Study area and sampling design

Sampling was conducted at six holm oak (Quercus ilex L.) dehesa farms located in the province of Cáceres, western Spain. Three of them were used for free-range livestock rearing (farms 1, 2 and 3); in the other three, livestock had been absent long-term, for at least ten years before the beginning of the study (farms 4, 5 and 6). At farms 1-3, we randomly chose eight pairs of oaks per farm in February 2016. Within each pair, one tree was randomly chosen for experimental short-term livestock exclusion and the other one was left as control. To sum up, there were eight trees x three farms without livestock for ten years or more, and eight trees x two treatments x three farms with livestock. Therefore, 72 Q. ilex trees were monitored (N (control) = 24; N (one-year exclusion) = 24; and N (ten-year exclusion) = 24) (Figure 1, Tables S1-2).
In March 2016 (early spring), experimental trees of farms 1-3 were fully enclosed by a fence to avoid livestock grazing beneath their canopies. In April 2017 (spring), we sampled all study trees following the same methodology. We vacuumed 2 m2 of the floor (2900 W vacuum machine) beneath the canopy of each tree: a 1 m2 plot at the northern half of the canopy and 1 m2 at the southern half. Each plot was vacuumed for 30 seconds to sample all the arthropods on the soil surface and on the vegetation. We pooled both samples of each tree and stored them in cardboard boxes that were taken to the laboratory and placed in the fridge at 4 ºC until sorting. By doing this, we preserved the specimens and kept them inactive, thus preventing them flying off during sample cleaning and classification. The content of each box was emptied on a tray and carefully inspected. Plant debris and soil were discarded, and all the arthropods taken and placed in a bottle filled with 96% ethanol. After 5 minutes without finding any new specimen, we considered sample revision as completed.

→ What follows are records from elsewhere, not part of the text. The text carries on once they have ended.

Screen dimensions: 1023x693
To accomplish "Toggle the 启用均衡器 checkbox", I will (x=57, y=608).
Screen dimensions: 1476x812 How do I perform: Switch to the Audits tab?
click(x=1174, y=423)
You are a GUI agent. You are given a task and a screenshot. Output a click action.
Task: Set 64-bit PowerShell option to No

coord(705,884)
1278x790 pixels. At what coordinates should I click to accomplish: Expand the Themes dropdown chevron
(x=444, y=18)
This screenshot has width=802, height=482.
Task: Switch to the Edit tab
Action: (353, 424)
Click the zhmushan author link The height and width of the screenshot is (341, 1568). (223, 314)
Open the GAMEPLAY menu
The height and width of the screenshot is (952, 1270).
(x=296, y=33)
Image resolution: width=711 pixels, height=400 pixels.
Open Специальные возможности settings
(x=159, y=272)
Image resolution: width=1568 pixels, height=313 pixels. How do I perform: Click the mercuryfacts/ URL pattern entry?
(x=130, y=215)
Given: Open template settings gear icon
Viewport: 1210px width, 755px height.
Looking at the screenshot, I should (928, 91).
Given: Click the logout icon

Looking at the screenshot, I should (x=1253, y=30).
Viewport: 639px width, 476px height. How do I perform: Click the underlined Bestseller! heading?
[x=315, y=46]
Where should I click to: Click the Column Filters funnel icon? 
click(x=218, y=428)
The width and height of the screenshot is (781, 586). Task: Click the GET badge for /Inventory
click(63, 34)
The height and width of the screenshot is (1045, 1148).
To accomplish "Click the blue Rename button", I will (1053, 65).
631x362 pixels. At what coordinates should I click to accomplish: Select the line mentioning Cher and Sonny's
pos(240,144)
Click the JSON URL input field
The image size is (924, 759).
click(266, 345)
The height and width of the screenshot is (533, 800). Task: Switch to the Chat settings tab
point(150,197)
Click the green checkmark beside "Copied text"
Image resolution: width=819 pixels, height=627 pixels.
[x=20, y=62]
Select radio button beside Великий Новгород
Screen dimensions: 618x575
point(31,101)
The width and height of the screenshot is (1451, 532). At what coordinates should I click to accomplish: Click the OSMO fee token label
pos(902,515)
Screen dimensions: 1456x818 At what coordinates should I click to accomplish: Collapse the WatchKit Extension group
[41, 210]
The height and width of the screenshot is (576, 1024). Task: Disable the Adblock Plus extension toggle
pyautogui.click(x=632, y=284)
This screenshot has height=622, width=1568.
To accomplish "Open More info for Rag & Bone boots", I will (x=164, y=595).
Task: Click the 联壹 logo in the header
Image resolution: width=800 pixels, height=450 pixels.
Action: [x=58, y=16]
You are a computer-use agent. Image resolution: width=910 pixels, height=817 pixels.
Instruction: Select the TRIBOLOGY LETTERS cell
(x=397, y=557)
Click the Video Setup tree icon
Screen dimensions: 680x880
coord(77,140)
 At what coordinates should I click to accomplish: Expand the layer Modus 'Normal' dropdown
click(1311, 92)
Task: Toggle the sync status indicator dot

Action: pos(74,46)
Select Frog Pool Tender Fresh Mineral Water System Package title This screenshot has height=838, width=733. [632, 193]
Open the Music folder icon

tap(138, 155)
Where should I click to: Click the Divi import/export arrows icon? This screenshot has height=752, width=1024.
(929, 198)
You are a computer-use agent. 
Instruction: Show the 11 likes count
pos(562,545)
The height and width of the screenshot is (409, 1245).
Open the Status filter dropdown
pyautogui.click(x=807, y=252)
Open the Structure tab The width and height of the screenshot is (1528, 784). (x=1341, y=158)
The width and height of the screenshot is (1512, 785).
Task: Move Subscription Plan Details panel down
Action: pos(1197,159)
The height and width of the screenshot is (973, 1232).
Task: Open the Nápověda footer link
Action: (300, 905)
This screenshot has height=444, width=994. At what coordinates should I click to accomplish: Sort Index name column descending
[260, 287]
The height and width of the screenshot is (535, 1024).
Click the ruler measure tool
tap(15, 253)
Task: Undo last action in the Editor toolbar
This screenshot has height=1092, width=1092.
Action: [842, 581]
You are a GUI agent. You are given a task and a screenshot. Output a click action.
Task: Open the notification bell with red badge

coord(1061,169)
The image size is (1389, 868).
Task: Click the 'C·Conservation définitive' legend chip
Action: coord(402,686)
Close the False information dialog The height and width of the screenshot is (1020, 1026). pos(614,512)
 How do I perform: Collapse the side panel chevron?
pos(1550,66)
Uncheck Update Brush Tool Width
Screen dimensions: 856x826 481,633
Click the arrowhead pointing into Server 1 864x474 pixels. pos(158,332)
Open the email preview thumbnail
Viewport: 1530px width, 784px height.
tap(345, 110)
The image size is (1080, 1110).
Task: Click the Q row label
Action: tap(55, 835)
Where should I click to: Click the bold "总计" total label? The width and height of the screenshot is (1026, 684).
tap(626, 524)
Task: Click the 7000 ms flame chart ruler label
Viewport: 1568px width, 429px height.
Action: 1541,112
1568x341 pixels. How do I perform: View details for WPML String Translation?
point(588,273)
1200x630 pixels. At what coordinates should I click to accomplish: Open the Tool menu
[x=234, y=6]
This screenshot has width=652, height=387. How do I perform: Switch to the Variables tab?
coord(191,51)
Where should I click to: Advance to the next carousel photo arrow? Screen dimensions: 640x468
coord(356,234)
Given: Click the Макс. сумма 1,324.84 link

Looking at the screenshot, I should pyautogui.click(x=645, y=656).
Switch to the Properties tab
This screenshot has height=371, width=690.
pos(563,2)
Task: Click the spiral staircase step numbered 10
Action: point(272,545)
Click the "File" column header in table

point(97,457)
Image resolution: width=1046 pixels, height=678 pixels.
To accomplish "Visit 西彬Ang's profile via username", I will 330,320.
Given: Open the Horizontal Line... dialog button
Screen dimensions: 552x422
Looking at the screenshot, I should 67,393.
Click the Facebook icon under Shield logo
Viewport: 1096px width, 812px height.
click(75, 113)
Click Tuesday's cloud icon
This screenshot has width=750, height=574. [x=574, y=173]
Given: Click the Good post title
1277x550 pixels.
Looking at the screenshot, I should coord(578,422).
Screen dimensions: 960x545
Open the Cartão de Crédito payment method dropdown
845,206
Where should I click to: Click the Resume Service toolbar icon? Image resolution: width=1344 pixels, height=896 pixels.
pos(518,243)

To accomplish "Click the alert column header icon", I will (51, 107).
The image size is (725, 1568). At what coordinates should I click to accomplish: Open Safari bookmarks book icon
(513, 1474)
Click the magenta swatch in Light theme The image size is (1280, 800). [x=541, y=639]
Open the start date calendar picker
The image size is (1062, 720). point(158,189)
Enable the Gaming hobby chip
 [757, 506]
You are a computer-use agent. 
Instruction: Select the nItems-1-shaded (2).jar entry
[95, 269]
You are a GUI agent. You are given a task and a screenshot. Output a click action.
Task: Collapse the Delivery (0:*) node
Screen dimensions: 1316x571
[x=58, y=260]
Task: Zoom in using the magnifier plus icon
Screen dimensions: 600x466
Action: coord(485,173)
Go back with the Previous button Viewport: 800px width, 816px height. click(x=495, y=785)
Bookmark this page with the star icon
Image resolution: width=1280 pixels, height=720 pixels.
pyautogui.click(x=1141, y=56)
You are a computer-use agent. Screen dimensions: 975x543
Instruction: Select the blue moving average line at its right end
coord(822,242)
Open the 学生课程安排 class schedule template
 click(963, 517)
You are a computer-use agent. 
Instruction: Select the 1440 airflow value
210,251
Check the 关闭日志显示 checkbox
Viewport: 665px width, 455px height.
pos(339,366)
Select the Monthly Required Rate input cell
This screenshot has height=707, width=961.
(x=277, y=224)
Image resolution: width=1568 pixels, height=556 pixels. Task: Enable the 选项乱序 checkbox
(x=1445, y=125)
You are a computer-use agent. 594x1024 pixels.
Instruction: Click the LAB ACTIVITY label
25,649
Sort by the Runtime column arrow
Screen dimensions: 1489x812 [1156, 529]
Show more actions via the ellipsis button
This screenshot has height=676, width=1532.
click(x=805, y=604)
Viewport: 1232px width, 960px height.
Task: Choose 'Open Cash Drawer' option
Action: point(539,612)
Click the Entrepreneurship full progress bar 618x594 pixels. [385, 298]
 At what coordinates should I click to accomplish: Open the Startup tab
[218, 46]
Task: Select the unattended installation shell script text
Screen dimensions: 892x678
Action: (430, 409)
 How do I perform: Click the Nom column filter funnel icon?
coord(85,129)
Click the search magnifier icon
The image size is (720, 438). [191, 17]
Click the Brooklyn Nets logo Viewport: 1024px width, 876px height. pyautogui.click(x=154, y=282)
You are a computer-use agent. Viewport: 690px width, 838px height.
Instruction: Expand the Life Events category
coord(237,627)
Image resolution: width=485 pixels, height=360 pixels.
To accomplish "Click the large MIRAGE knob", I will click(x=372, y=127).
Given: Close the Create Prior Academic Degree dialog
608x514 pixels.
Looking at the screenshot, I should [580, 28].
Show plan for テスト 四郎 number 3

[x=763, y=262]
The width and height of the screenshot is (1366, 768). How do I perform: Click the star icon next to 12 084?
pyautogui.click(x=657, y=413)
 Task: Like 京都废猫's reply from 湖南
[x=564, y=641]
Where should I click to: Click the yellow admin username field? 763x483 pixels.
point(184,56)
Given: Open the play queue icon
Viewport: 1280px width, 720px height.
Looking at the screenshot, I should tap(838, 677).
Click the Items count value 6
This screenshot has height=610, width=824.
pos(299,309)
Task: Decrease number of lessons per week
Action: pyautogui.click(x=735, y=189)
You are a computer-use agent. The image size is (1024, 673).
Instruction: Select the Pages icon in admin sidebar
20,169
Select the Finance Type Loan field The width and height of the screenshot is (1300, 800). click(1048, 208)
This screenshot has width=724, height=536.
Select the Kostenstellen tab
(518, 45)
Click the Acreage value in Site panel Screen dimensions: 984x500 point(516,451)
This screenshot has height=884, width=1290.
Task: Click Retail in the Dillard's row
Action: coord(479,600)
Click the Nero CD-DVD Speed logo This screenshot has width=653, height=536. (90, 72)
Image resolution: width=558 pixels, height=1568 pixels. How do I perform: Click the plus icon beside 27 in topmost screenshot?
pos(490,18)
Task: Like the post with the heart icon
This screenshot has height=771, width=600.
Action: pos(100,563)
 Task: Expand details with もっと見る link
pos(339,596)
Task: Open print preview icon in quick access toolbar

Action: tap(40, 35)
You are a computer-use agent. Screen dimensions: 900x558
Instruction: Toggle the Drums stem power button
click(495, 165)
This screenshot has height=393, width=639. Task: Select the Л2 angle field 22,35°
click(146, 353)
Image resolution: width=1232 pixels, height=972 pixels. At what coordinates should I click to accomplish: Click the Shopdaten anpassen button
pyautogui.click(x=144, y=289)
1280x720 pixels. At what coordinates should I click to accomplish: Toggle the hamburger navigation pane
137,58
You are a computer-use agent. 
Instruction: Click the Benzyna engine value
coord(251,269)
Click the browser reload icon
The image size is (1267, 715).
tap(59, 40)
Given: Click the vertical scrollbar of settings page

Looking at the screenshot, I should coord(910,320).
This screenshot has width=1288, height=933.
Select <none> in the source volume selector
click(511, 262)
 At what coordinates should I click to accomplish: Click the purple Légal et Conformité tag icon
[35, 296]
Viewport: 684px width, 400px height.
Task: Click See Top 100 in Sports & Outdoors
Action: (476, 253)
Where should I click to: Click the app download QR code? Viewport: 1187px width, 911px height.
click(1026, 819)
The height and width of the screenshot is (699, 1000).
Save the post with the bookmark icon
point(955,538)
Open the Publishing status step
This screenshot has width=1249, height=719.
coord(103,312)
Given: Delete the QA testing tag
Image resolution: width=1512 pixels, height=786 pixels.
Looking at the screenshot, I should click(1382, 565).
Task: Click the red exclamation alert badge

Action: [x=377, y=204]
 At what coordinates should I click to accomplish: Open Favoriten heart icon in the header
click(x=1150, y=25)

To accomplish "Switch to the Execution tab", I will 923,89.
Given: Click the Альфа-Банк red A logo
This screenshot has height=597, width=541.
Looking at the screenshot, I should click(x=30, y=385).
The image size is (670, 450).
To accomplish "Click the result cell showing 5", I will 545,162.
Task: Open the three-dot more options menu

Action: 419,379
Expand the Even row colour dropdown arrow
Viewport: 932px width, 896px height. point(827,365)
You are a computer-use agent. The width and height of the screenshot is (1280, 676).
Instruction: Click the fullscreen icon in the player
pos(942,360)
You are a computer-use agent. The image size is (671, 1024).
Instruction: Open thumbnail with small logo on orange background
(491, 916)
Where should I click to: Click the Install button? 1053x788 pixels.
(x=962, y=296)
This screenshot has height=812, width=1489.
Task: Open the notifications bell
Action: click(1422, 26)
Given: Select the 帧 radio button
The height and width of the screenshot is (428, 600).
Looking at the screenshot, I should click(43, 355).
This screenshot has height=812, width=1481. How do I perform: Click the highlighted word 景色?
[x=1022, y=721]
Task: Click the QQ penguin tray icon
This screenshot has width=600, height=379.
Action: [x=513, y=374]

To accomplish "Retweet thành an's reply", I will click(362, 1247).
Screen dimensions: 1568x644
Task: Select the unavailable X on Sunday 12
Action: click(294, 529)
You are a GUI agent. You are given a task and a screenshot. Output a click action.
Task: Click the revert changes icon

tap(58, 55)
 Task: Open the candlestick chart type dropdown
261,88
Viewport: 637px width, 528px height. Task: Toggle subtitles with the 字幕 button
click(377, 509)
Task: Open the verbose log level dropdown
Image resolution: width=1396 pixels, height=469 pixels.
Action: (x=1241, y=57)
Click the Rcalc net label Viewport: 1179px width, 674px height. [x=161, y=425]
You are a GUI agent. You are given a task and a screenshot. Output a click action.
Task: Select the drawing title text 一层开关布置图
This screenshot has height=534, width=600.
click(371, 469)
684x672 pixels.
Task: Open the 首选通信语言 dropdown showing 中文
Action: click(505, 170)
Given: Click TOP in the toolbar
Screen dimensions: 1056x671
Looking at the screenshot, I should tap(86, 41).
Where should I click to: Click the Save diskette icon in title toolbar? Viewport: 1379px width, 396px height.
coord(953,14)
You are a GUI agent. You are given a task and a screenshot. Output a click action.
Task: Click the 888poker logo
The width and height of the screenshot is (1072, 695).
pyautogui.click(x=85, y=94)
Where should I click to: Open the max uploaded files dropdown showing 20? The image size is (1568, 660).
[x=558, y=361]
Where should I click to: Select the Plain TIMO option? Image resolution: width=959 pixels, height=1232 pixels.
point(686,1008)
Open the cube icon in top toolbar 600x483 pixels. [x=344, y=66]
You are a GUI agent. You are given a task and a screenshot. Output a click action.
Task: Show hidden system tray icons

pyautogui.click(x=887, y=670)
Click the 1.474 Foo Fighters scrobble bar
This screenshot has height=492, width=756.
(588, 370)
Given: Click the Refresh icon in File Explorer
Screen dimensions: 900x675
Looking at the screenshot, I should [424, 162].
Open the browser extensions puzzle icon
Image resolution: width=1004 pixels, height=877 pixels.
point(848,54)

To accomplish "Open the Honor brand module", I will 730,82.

As livestock effects on arthropods can be mediated by changes in vegetation structure, we measured vegetation density and height beneath the tree canopy while sampling arthropods (raw data available in Table S3). At each tree, we annotated vegetation height at 8 random points with a calibrated rod that we placed vertically on the ground. At each point we registered whether vegetation touched the rod at: ground level, 0-10 cm, 11-25 cm, 26-50 cm, and taller than 50 cm; we also measured the maximum vegetation height (see Muñoz et al., 2009 for a similar sampling procedure).